You know the term "faith" is basically unbreakable, you can stretch it as far as you want. There is this thing called solipsism which says the only thing you can ever know for sure are your own thoughts, because you don't know that your senses aren't deceiving you.
Memory is fragile, and so are the senses. You could get an account of a crime scene from five different witnesses there, and each could see something at least subtly, if not radically, different. Knowing that, I don't have 100% supreme confidence in how even I interpret the physical world.
So if everything in the world is faith, then the word doesn't mean anything anymore.
My point is that every person has a personal system of metaphysical beliefs and the codes for supporting it. No exceptions. And that those codes are not without their imperfections. No exceptions.
I can see the argument you might make that it could be a cop-out, since what to believe in if everything is subject to error. But accepting the error bars is critical, particularly in scientific thought.
But you don't seriously mean that. It is different. Religion is based on supernatural entities in some form or another, and that is in no way similar to empiricism.
I do seriously mean that. I don't have it in myself, but I know people who truly have a sensation of the soul that motivates them. People I respect and would have little reason to believe that they're just some duped crackpot who never seriously thought through things.
Any "-ism" is only as good as the person who believes in it. That is perhaps one of my core beliefs, so to speak.
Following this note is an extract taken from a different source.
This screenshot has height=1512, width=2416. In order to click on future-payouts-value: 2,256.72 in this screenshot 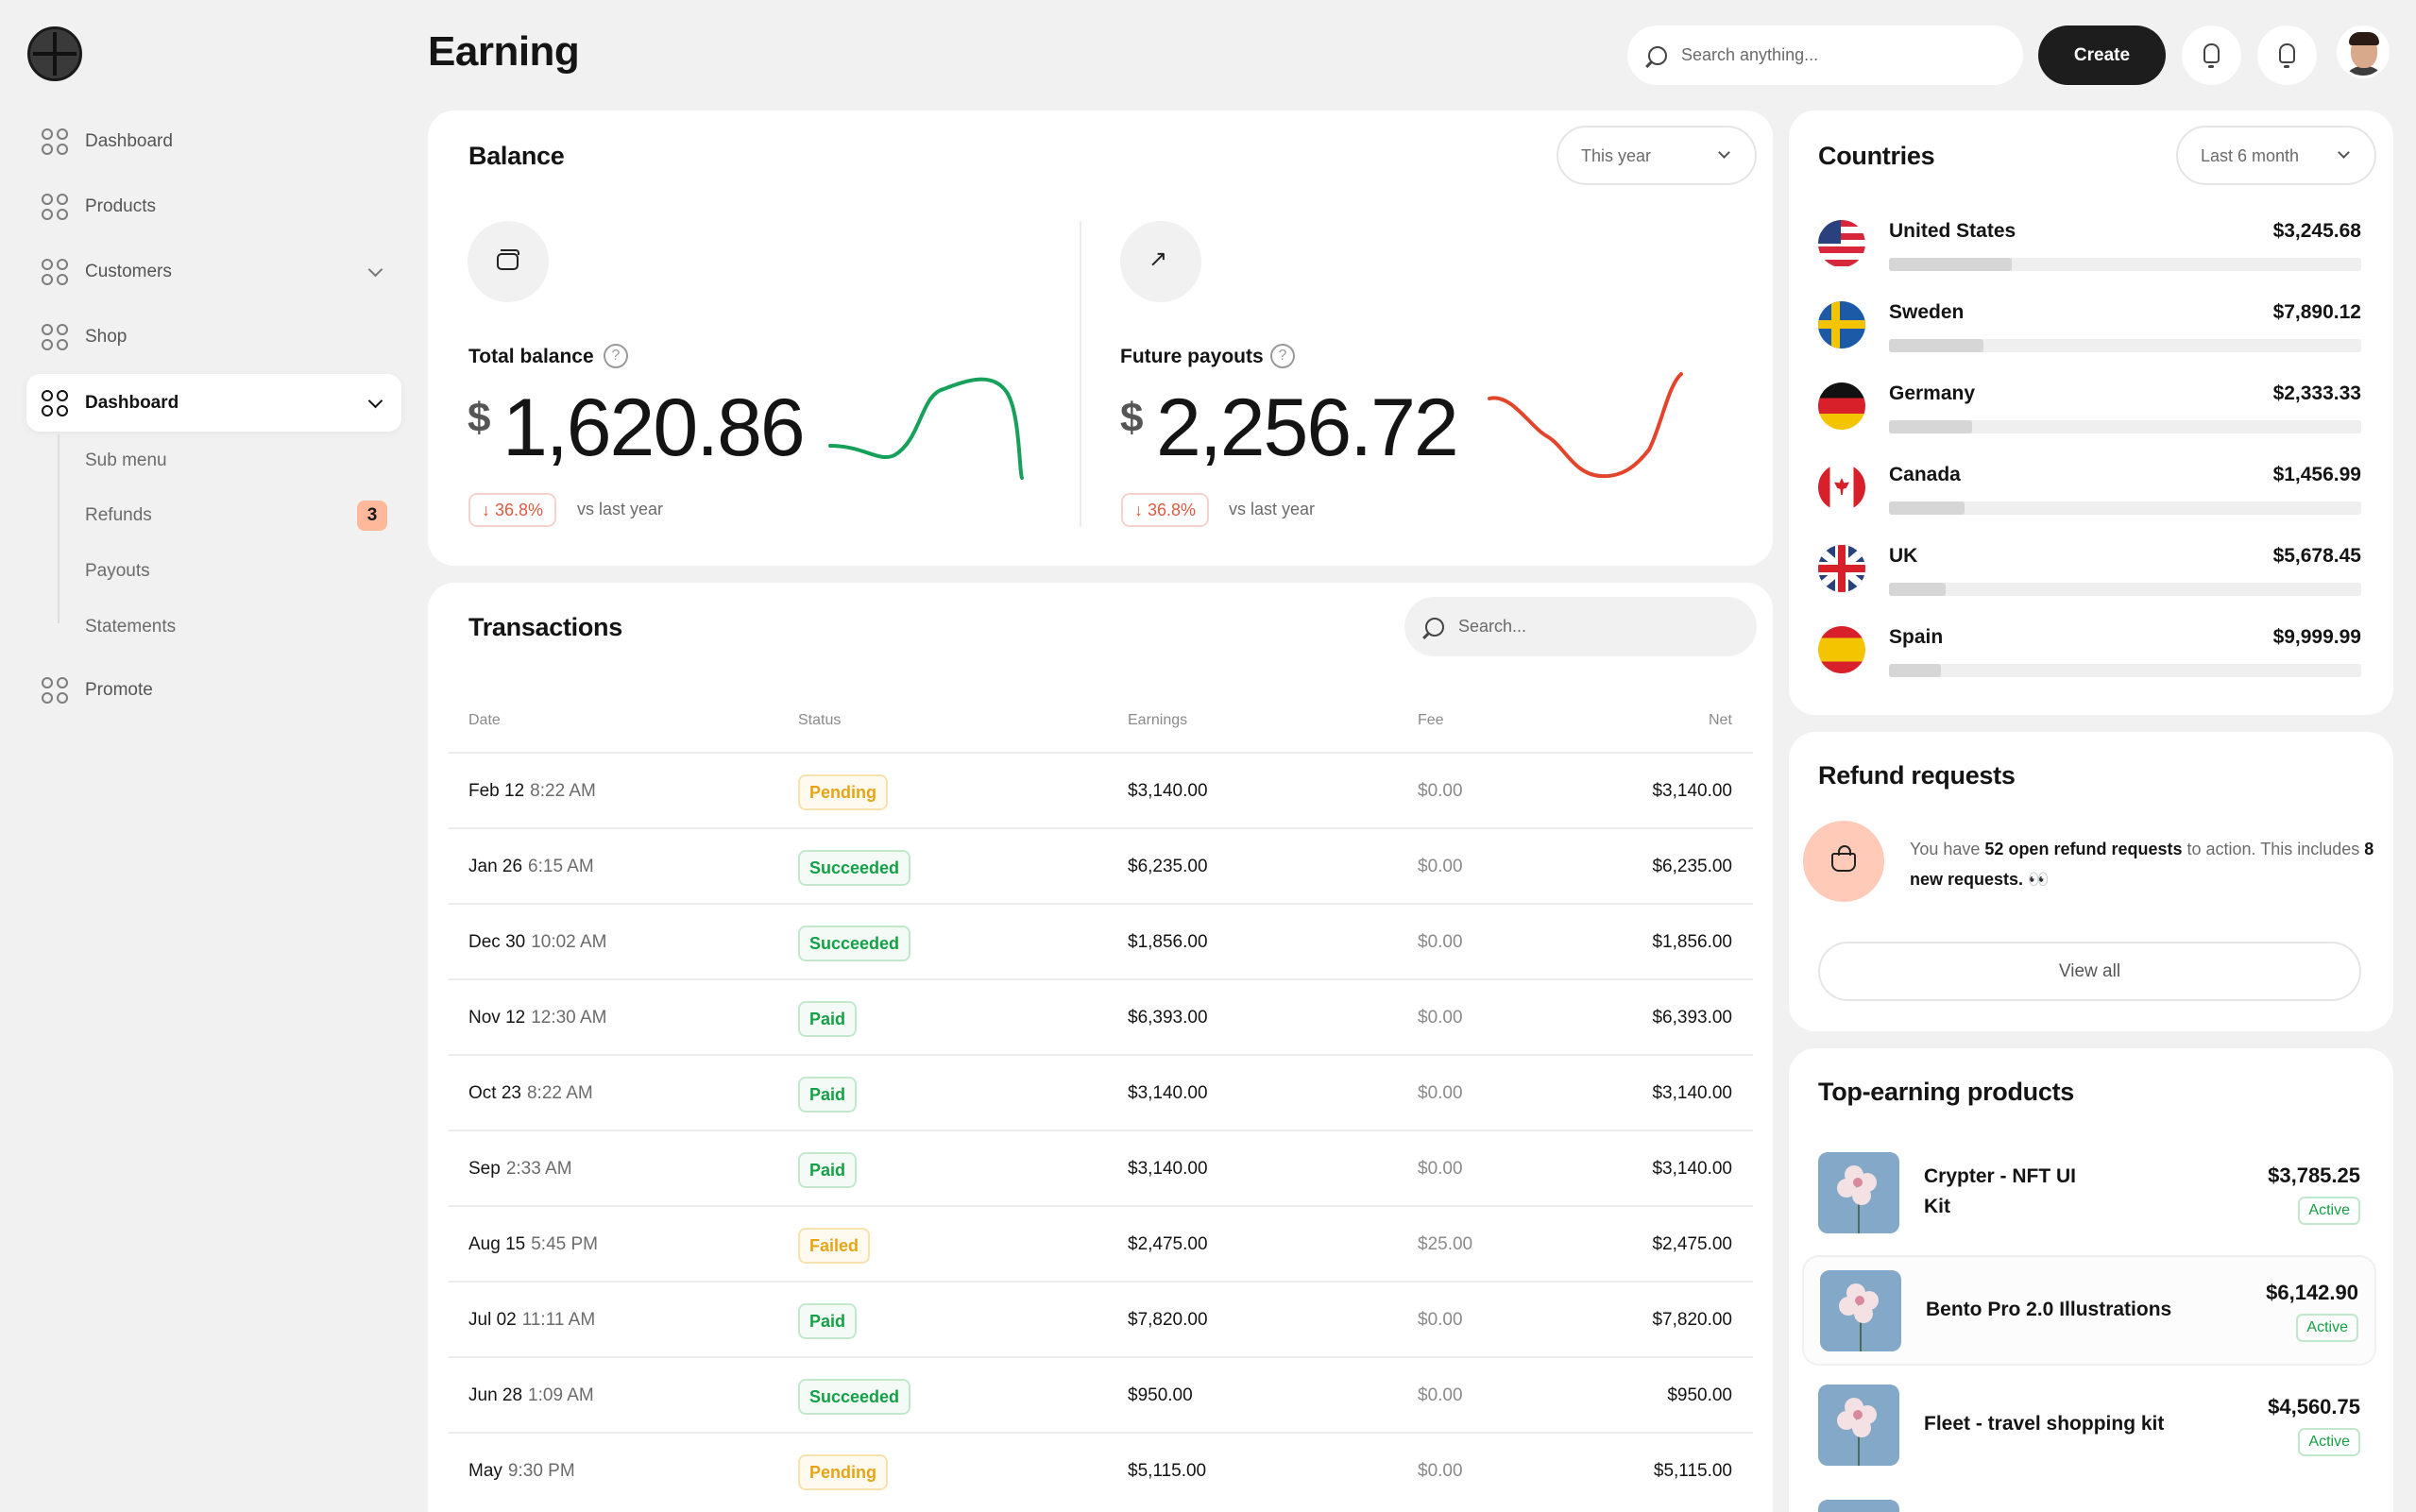, I will do `click(1308, 428)`.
And so you're going to say "that too is religion" so then there's nothing that isn't religion and again we're full circle.
What some people call religion is just one flavor of what I express as personal metaphysical belief systems. And I lump things like atheism and agnosticism (both are "-ism"s, after all) in the same boat.
Why not, we do it in every facet of life. Fight over who's right and who's wrong. Ever seen a tv show about lawyers?
Because religious intolerant zealots come in all forms -- men of the cloth, and men against the cloth. All driven by their metaphysical beliefs. And all deluded by their arrogant superiority.
And one of my core beliefs is that the zealots of any flavor are dangerous and deluded. I have a stronger affinity who see multiple possibilities for truth in different forms. That to me is an interesting exercise. But that's just me.
History is littered with those who suddenly felt they had the pieces of the puzzle to finally proclaim theirs as the one, true belief system. And every time without fail, we've found reasons to question those claims. We've heard that story many times before with different casts of characters -- it's innately human. The key is recognizing the need to examine that by looking inward, not outward.
Hey, today I believe religion is a hazard. Tomorrow I might think different. Who knows, I try not to be dogmatic.
And my counterpoint would be that people who think of themselves as devoutly anti-religious can be just as much of a hazard. No worse so, because while they wouldn't know it -- neither do the people who are many of the zealots of specific religious faiths for that matter. But no better a hazard either. (Hardline Communism, anyone?)
But then you would still have said I'm just bashing on religion.
I'm not such a San Francisco crystal-wearing hippie freak as to assume that all forms of faith have equal merits. Perhaps that much might surprise you a little.